Start of INPUT RECORDS
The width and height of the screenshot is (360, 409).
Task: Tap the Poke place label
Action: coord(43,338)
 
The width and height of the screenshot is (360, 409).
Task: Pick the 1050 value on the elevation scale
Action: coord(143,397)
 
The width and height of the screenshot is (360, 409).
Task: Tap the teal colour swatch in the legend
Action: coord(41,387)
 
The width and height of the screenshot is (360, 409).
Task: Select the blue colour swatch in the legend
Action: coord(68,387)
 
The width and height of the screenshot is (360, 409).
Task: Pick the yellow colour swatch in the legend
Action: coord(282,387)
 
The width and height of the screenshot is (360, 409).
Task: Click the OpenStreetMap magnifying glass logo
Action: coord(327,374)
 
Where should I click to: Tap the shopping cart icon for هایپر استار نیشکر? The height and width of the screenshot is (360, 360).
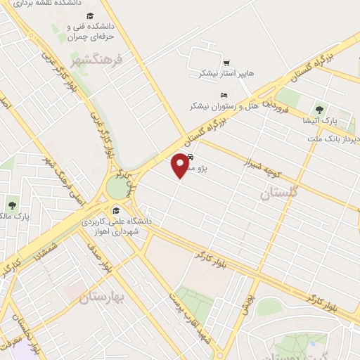(226, 63)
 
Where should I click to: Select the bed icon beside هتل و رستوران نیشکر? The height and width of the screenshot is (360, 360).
(224, 95)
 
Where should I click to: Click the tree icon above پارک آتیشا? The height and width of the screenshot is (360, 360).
(320, 109)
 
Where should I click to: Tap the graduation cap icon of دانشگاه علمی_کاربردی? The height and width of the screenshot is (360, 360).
(115, 210)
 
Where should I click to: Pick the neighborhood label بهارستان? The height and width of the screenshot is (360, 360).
(101, 297)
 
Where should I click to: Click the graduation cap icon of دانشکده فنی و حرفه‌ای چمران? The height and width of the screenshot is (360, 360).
(58, 29)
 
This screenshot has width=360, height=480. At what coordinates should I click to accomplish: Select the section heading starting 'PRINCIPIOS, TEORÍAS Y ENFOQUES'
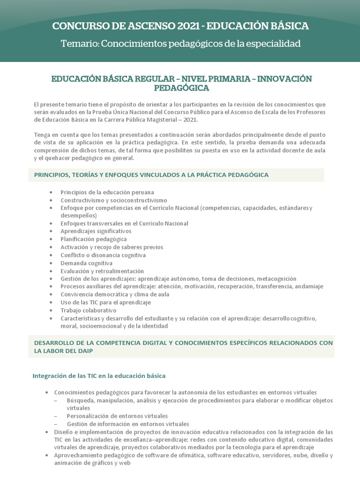pos(151,175)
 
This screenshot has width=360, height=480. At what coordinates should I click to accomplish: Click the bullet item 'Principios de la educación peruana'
pos(107,192)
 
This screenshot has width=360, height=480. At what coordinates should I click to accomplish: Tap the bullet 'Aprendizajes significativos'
pos(96,231)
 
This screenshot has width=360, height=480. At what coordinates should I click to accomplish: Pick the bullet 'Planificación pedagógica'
pos(93,239)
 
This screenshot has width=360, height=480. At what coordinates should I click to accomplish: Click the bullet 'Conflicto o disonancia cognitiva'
pos(103,255)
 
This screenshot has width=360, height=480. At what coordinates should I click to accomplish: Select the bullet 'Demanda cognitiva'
pos(86,263)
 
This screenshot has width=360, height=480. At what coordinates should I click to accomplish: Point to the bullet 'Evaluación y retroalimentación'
pos(102,271)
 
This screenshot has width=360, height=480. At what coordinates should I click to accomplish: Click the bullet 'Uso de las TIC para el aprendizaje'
pos(105,302)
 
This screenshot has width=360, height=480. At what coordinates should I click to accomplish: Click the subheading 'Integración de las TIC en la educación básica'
pos(98,376)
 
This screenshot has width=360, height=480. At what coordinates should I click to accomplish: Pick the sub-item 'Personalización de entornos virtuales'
pos(117,416)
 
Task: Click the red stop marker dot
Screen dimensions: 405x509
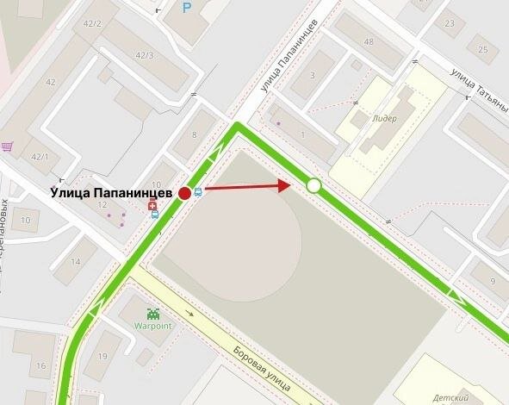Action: [184, 193]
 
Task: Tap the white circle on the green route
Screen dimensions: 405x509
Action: [313, 185]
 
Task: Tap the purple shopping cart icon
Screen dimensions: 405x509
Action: [7, 146]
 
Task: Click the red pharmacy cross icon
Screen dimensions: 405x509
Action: [152, 206]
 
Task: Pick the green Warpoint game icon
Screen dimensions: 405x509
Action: [153, 314]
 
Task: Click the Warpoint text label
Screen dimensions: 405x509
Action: [153, 327]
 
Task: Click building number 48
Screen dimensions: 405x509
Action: [369, 42]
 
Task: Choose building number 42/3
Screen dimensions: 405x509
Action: [145, 56]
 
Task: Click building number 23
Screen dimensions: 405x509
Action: [450, 23]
End of INPUT RECORDS
STATED EXERCISE: Can you put every line of the rows above into a Markdown table with columns "No" and "Content", numbering each line, skipping blank lines, and leaving the pictures out?

ANSWER IN FULL:
| No | Content |
|---|---|
| 1 | The width and height of the screenshot is (360, 409). |
| 2 | Task: Tap the Poke place label |
| 3 | Action: coord(43,338) |
| 4 | The width and height of the screenshot is (360, 409). |
| 5 | Task: Pick the 1050 value on the elevation scale |
| 6 | Action: coord(143,397) |
| 7 | The width and height of the screenshot is (360, 409). |
| 8 | Task: Tap the teal colour swatch in the legend |
| 9 | Action: coord(41,387) |
| 10 | The width and height of the screenshot is (360, 409). |
| 11 | Task: Select the blue colour swatch in the legend |
| 12 | Action: coord(68,387) |
| 13 | The width and height of the screenshot is (360, 409). |
| 14 | Task: Pick the yellow colour swatch in the legend |
| 15 | Action: coord(282,387) |
| 16 | The width and height of the screenshot is (360, 409). |
| 17 | Task: Click the OpenStreetMap magnifying glass logo |
| 18 | Action: coord(327,374) |
| 19 | Where should I click to: Tap the shopping cart icon for هایپر استار نیشکر? The height and width of the screenshot is (360, 360). |
| 20 | (226, 63) |
| 21 | Where should I click to: Select the bed icon beside هتل و رستوران نیشکر? The height and width of the screenshot is (360, 360). |
| 22 | (224, 95) |
| 23 | Where should I click to: Click the tree icon above پارک آتیشا? The height and width of the screenshot is (360, 360). |
| 24 | (320, 109) |
| 25 | Where should I click to: Tap the graduation cap icon of دانشگاه علمی_کاربردی? The height and width of the screenshot is (360, 360). |
| 26 | (115, 210) |
| 27 | Where should I click to: Pick the neighborhood label بهارستان? The height and width of the screenshot is (360, 360). |
| 28 | (101, 297) |
| 29 | Where should I click to: Click the graduation cap icon of دانشکده فنی و حرفه‌ای چمران? The height and width of the screenshot is (360, 360). |
| 30 | (58, 29) |
| 31 | This screenshot has width=360, height=480. At what coordinates should I click to accomplish: Select the section heading starting 'PRINCIPIOS, TEORÍAS Y ENFOQUES' |
| 32 | pos(151,175) |
| 33 | This screenshot has width=360, height=480. At what coordinates should I click to accomplish: Click the bullet item 'Principios de la educación peruana' |
| 34 | pos(107,192) |
| 35 | This screenshot has width=360, height=480. At what coordinates should I click to accomplish: Tap the bullet 'Aprendizajes significativos' |
| 36 | pos(96,231) |
| 37 | This screenshot has width=360, height=480. At what coordinates should I click to accomplish: Pick the bullet 'Planificación pedagógica' |
| 38 | pos(93,239) |
| 39 | This screenshot has width=360, height=480. At what coordinates should I click to accomplish: Click the bullet 'Conflicto o disonancia cognitiva' |
| 40 | pos(103,255) |
| 41 | This screenshot has width=360, height=480. At what coordinates should I click to accomplish: Select the bullet 'Demanda cognitiva' |
| 42 | pos(86,263) |
| 43 | This screenshot has width=360, height=480. At what coordinates should I click to accomplish: Point to the bullet 'Evaluación y retroalimentación' |
| 44 | pos(102,271) |
| 45 | This screenshot has width=360, height=480. At what coordinates should I click to accomplish: Click the bullet 'Uso de las TIC para el aprendizaje' |
| 46 | pos(105,302) |
| 47 | This screenshot has width=360, height=480. At what coordinates should I click to accomplish: Click the subheading 'Integración de las TIC en la educación básica' |
| 48 | pos(98,376) |
| 49 | This screenshot has width=360, height=480. At what coordinates should I click to accomplish: Pick the sub-item 'Personalización de entornos virtuales' |
| 50 | pos(117,416) |
| 51 | Task: Click the red stop marker dot |
| 52 | Screen dimensions: 405x509 |
| 53 | Action: [184, 193] |
| 54 | Task: Tap the white circle on the green route |
| 55 | Screen dimensions: 405x509 |
| 56 | Action: [313, 185] |
| 57 | Task: Tap the purple shopping cart icon |
| 58 | Screen dimensions: 405x509 |
| 59 | Action: [7, 146] |
| 60 | Task: Click the red pharmacy cross icon |
| 61 | Screen dimensions: 405x509 |
| 62 | Action: [152, 206] |
| 63 | Task: Pick the green Warpoint game icon |
| 64 | Screen dimensions: 405x509 |
| 65 | Action: [153, 314] |
| 66 | Task: Click the Warpoint text label |
| 67 | Screen dimensions: 405x509 |
| 68 | Action: [153, 327] |
| 69 | Task: Click building number 48 |
| 70 | Screen dimensions: 405x509 |
| 71 | Action: [369, 42] |
| 72 | Task: Choose building number 42/3 |
| 73 | Screen dimensions: 405x509 |
| 74 | Action: [145, 56] |
| 75 | Task: Click building number 23 |
| 76 | Screen dimensions: 405x509 |
| 77 | Action: [450, 23] |